Scripture on Sunday – James 1:11

Saint_James_the_JustJames 1:11
For the sun rises with its scorching heat and withers the grass; its flower falls, and its beauty perishes. It is the same with the rich; in the midst of a busy life, they will wither away.

Verse eleven extends the natural image James uses, and also sharpens his warning, generalising the fate which awaits the rich and thereby intensifying his warning to the wealthy believer in particular.

The fate of the wildflowers in the field was proverbial, with Jesus also using this image in his teaching (Matthew 6:28-30). Here today and gone tomorrow, the image speaks of the fragility and transience of life (Zerwick & Grosvenor, 691). Although James has a different purpose to that of Jesus, the image is similar. In the morning the flowers of the field spring up and flourish and yet by evening, they have fallen under the blistering assault of the sun and its heat (cf. Psalm 90:5-6).
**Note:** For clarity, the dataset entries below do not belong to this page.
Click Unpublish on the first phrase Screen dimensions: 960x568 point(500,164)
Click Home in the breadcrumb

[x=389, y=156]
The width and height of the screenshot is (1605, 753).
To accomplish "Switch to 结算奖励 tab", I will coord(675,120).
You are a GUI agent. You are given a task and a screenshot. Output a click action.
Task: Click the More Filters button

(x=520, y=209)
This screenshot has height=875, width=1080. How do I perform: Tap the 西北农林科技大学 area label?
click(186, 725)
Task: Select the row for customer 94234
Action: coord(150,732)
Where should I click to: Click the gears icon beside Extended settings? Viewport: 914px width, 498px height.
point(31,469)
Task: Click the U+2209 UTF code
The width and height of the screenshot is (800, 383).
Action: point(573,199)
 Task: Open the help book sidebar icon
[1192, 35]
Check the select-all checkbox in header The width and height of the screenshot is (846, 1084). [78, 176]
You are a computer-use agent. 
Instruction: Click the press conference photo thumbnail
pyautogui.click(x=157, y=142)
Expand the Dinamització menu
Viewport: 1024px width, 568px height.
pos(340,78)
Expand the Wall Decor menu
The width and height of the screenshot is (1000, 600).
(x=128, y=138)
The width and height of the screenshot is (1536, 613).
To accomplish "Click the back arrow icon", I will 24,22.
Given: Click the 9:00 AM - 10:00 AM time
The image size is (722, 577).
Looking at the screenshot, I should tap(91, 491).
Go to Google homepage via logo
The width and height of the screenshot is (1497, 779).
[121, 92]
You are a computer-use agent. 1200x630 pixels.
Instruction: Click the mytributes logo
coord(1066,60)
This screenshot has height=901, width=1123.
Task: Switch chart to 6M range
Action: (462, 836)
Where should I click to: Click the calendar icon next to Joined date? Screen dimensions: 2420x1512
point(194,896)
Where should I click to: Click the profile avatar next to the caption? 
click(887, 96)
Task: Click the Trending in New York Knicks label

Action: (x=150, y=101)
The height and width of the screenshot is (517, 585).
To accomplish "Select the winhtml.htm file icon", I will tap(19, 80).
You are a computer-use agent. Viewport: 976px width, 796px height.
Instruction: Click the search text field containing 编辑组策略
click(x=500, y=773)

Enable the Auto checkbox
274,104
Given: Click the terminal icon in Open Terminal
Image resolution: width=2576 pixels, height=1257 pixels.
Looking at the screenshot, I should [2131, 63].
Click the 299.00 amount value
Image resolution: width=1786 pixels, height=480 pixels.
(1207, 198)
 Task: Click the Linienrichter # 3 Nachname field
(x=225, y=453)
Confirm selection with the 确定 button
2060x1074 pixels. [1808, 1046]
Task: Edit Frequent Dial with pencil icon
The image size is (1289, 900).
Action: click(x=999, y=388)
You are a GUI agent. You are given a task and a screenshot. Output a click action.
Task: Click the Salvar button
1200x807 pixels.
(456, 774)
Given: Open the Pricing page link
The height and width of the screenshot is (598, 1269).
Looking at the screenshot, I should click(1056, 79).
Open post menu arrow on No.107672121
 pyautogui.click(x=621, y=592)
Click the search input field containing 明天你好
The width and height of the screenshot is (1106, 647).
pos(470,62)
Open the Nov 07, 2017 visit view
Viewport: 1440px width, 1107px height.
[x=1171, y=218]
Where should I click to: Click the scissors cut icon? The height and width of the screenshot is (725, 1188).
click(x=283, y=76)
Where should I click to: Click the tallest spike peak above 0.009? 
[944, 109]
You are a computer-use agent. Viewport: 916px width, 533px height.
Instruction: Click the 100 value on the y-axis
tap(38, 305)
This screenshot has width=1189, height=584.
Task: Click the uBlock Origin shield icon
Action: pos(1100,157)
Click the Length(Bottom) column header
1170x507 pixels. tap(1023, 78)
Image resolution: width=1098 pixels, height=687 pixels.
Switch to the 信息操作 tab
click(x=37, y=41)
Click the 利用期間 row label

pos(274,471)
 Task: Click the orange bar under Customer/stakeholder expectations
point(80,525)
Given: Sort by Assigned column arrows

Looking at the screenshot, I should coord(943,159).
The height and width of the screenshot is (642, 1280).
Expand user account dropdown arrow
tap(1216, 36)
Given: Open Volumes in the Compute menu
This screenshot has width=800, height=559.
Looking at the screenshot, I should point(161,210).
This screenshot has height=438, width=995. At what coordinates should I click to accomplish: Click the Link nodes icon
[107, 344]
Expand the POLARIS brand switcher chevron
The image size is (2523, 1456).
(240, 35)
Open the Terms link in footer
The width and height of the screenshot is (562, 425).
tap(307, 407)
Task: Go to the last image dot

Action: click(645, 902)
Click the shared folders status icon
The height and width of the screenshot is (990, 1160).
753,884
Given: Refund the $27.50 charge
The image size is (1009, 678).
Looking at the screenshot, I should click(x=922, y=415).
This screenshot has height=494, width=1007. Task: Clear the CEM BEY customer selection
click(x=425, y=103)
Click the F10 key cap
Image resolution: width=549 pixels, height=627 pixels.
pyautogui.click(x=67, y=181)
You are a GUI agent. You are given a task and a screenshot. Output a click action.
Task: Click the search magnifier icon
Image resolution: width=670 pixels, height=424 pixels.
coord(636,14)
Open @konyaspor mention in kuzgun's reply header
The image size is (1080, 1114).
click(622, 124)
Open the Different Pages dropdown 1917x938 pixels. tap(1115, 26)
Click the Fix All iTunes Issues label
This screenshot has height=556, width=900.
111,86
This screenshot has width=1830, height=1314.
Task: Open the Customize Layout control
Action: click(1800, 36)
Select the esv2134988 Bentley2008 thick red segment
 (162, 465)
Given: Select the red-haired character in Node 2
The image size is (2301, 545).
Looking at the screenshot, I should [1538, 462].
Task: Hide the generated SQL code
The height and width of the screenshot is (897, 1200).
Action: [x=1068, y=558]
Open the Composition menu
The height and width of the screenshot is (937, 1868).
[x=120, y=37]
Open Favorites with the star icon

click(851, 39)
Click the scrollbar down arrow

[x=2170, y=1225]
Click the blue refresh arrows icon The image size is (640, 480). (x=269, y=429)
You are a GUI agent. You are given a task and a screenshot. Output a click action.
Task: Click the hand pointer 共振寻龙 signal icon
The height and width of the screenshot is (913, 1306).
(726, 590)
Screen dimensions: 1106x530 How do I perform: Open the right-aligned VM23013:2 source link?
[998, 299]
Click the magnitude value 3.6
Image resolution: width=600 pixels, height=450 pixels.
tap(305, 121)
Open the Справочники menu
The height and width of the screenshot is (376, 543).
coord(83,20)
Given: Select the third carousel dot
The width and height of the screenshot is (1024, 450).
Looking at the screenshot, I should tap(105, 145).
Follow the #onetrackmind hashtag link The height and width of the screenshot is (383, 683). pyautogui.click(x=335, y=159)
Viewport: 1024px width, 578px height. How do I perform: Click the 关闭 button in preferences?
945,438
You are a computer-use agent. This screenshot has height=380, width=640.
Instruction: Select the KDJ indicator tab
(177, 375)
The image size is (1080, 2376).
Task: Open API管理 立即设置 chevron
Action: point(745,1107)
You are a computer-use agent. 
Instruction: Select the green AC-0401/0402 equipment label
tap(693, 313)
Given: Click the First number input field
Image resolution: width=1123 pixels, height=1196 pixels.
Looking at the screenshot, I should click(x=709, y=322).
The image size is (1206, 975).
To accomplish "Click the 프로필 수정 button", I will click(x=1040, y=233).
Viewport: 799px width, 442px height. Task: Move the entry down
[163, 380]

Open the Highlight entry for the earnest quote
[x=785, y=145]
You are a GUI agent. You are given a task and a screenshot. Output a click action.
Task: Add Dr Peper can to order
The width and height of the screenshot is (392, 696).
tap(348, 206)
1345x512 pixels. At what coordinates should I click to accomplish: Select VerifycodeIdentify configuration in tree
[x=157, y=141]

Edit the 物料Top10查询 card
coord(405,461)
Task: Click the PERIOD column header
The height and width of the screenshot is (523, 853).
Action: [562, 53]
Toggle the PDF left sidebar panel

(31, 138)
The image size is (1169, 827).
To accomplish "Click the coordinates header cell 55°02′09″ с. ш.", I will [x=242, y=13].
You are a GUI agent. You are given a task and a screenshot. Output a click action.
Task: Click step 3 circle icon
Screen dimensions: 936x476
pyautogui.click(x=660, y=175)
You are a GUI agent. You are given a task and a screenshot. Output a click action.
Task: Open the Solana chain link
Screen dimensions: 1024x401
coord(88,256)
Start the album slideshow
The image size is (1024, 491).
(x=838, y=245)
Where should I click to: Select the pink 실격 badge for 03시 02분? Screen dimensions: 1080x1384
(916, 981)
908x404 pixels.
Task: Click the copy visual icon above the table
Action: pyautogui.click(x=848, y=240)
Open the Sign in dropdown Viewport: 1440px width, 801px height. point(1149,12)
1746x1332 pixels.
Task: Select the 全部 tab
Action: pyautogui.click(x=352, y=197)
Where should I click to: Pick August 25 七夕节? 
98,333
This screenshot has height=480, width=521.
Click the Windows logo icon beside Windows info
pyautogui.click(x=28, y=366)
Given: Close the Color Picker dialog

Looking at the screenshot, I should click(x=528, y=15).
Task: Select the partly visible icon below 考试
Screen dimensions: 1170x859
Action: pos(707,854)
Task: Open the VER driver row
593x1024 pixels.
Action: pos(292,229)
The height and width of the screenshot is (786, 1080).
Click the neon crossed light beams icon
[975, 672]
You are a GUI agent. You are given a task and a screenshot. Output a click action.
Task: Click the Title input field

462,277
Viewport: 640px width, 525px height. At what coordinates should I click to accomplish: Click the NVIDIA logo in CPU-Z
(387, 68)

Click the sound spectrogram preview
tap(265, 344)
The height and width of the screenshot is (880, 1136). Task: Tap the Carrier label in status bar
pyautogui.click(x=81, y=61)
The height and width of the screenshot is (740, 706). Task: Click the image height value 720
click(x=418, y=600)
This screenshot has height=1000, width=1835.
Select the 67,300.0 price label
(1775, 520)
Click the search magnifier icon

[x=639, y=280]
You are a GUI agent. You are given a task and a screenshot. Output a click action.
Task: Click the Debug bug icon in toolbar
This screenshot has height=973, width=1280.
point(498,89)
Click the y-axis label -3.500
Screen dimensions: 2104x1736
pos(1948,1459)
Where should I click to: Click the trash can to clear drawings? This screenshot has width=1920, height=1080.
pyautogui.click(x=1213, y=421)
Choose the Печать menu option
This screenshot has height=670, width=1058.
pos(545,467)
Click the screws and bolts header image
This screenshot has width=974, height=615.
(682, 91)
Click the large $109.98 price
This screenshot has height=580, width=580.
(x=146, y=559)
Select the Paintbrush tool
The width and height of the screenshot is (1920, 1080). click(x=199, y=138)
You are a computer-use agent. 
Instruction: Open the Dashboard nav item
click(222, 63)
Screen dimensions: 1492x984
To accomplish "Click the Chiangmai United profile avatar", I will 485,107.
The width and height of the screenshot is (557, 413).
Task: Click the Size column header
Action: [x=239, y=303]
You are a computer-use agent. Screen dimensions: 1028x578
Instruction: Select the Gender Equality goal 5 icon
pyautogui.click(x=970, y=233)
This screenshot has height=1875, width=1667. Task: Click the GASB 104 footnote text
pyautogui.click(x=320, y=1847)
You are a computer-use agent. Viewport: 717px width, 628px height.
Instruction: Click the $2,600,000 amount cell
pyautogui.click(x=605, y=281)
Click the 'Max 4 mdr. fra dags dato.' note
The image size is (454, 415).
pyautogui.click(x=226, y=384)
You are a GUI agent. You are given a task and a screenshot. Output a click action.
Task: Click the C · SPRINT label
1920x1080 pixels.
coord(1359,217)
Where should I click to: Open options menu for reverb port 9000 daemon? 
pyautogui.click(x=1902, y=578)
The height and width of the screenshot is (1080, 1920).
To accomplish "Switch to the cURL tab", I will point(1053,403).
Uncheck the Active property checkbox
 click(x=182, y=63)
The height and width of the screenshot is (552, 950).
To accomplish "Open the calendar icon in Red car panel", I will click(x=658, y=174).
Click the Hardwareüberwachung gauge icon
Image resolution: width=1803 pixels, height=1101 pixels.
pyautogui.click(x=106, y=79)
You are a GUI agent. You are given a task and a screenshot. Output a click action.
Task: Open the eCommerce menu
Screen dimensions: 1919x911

The word translated ‘heat’ in the NRSV (kausōni) literally means scorching wind (NASB) and may have Jonah 4:8 in the background, where God appointed with the sun a ‘scorching east wind’ to assail Jonah so that he despaired of life.

Vlachos makes the helpful observation that the four aorist verbs in this verse are all linked with kai (and), which provides a rhythmic pulse: aneteilen … kai exēranen … kai … exepesen kai … apōleto (i.e., risen … and withers … and … falls and … perishes). He suggests that this rhythmic pulse emphasises the cause and effect relation between each of the verbs, as well as the inevitability and swiftness of the action (35). The rising sun will inevitably wither the grass so that its flower falls from the stem and so perishes on the ground.

The NRSV translates kai hē euprepeia tou prosōpou autou apōleto as ‘and its beauty perishes.’ Literally the phrase is ‘and the beauty of its face perishes.’ The NASB translates as ‘the beauty of its appearance is destroyed,’ thus retaining the genitive, but losing the personification of the image (‘its beautiful face is destroyed’), and its resulting power when applied to the rich person (cf. 2:1).

The final phrase returns to the rich person (ho plousios) and so hints that verses 10-11 may be read as a chiasm:

A – The rich…
B – The flower of the field…
B1 – The flower of the field…
A1 – The rich…

Just as the flowers of the field will wither, fall and perish, so the rich person will ‘wither away’ (maranthēsetai) in the midst of their ‘busy life’ (en tais poreiais autou). Marainō appears only here in this form in the New Testament. Typically the word is used to refer to the withering of plants or the death of humans, usually in the sense of a gradual fading or wasting away (Vlachos, 36; Davids, 78). Poreia means journey’ or ‘way of life,’ so that some commentators link this text to 4:13-17 and suggest that the rich person is a travelling merchant who will meet their end in the midst of their business trips (so Vlachos, 36, and McKnight, 103). Davids (78) suggests this is stretching the phrase and the context too far, and prefers a more generic reference to their ‘way of life.’ In both readings, however, it is notable that the demise of the rich is described in historical rather than eschatological terms, and so again, is suggestive that the rich person is to consider their life in the light of their own mortality and its implications.